Cookie authentication: the -cookie flag on the browser agent did not persist cookies properly. We had to set them via document.cookie in JavaScript after the first navigation, then reload.
Custom React input: when Twill scans the Amplitude branch creation dialog to find interactive elements, it returns empty — the input field is wrapped in a custom React component that browser automation tools struggle to detect. The workaround is to locate it directly via JavaScript (document.querySelectorAll('input')[2]) and simulate typing with a dispatchEvent so React registers the change.
This is fragile: if Amplitude restructures their dialog or updates their React implementation, the selector will silently break. A known tradeoff we accept.
Two “Create” buttons: the dialog’s Create button and the navbar’s Create button share the same text. Clicking generically triggered the wrong one. The fix was to target the button by its bounding box position (y > 300) using dispatchEvent instead of a generic click().

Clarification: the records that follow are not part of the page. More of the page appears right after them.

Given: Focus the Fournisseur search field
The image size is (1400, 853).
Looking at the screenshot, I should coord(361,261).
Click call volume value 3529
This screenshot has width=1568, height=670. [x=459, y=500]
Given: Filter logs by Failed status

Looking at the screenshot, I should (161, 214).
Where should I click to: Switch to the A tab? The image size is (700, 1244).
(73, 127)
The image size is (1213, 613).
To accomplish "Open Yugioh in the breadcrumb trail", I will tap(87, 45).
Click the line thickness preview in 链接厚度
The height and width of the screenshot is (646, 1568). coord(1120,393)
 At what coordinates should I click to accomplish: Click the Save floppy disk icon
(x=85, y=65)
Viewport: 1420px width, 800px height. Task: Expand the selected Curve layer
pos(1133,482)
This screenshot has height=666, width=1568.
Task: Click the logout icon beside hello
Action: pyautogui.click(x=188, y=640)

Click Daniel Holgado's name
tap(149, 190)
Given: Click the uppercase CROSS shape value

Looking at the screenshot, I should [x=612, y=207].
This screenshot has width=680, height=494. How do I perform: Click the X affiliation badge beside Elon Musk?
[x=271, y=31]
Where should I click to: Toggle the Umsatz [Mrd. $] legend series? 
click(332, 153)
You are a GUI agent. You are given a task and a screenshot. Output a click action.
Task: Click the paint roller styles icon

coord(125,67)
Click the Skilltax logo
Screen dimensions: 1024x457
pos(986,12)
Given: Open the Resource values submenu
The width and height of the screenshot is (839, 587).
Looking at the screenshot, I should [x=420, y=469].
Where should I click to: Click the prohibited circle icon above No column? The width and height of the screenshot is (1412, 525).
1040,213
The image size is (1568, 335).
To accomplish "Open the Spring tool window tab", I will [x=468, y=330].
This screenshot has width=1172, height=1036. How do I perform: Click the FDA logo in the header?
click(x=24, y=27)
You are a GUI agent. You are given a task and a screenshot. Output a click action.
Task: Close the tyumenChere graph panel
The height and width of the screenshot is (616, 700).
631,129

Each of these lessons is now documented directly in the skill file that guides Twill’s behavior, so future runs benefit from prior debugging without starting from scratch.

6. What we learned

Statelessness matters from the start. We initially used in-memory dictionaries to track the state of each conversation thread. This broke silently when Cloud Run routed requests to different instances. Encoding state in button values was the right fix: explicit, reliable, and requiring no external storage.
Soft checks are better than hard blocks for ambiguous rules. The past tense check initially blocked events with irregular verbs. Replacing the block with a confirmation button preserved the guardrail without adding friction for legitimate edge cases.
Browser automation is fragile, but documentable. Every quirk Twill encountered became a line in the skill file. Over time, the skill accumulates institutional knowledge that makes each run faster and more reliable than the last.
Notion pagination is easy to miss. Our object database has more than 100 entries. The first version of the Notion fetch only retrieved the first page, silently missing objects that came later alphabetically. Adding pagination fixed it completely.

Conclusion

Bad event names are a data quality problem. But also a knowledge one. And a trust one.

This bot does not solve everything. Branch creation still takes 3 to 4 minutes. Session cookies expire and need manual refresh. The branch review step is still human. But it moves validation to the right moment - before the event is instrumented - and removes most of the mechanical back-and-forth from the data team’s plate.

The most satisfying part of this project was that it was built almost entirely with tools we already had: Python, Slack, Notion, Google Cloud, and an AI agent that knows how to navigate a UI. No new vendor, no complex infrastructure: just the right wiring between the right tools.